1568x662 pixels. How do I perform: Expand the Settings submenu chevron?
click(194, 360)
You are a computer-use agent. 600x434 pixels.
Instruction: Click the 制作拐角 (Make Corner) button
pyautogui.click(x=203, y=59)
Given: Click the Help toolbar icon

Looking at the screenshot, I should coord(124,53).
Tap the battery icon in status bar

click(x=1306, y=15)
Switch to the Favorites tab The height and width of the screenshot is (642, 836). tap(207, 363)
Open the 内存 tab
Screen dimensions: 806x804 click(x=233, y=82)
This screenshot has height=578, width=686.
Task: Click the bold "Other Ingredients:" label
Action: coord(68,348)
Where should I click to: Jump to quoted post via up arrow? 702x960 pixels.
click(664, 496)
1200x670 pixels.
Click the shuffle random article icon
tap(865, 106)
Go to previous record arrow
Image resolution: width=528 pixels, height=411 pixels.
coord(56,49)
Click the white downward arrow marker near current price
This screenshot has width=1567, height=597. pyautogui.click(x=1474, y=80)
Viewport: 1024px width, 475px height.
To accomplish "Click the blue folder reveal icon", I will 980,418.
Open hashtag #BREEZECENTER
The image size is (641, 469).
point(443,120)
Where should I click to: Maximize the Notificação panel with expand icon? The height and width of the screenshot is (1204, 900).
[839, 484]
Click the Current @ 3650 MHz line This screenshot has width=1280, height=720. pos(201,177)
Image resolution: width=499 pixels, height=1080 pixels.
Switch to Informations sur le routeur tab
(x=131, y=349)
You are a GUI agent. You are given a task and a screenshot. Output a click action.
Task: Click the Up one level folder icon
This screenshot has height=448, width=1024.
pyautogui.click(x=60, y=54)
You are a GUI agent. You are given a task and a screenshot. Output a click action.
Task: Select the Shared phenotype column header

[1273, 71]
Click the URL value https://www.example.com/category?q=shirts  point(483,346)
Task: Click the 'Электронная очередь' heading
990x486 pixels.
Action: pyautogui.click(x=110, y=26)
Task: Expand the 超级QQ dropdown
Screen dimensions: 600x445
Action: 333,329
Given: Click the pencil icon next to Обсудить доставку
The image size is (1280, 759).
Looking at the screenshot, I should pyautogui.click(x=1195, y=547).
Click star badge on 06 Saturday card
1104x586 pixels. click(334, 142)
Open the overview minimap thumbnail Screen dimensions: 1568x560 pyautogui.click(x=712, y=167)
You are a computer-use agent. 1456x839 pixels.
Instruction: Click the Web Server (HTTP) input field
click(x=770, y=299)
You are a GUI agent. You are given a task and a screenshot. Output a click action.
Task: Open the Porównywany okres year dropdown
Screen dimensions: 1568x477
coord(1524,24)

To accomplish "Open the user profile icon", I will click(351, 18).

===

(EXERCISE GOAL):
Starting at the line that contains "Screen dimensions: 1568x477", restate word for word every line through the last one in the records above. Return nothing else.

(EXERCISE SOLUTION):
Screen dimensions: 1568x477
coord(1524,24)

To accomplish "Open the user profile icon", I will click(351, 18).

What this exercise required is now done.